* [TASK PROMPT]:
Reproduce the full listing below line for line, without altering any text. Omit the pictures from your output.

Collected data entries:
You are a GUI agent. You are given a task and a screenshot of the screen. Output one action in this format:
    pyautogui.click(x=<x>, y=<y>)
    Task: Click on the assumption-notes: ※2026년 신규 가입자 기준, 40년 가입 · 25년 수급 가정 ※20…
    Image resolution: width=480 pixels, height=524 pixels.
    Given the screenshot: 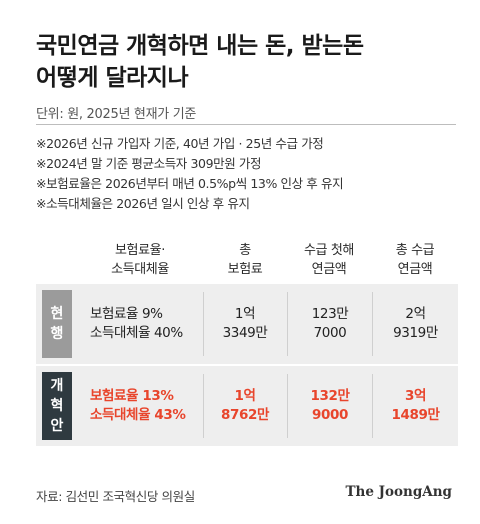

* [RESULT OF THE EXERCISE]:
You are a GUI agent. You are given a task and a screenshot of the screen. Output one action in this format:
    pyautogui.click(x=<x>, y=<y>)
    Task: Click on the assumption-notes: ※2026년 신규 가입자 기준, 40년 가입 · 25년 수급 가정 ※20…
    Image resolution: width=480 pixels, height=524 pixels.
    Given the screenshot: 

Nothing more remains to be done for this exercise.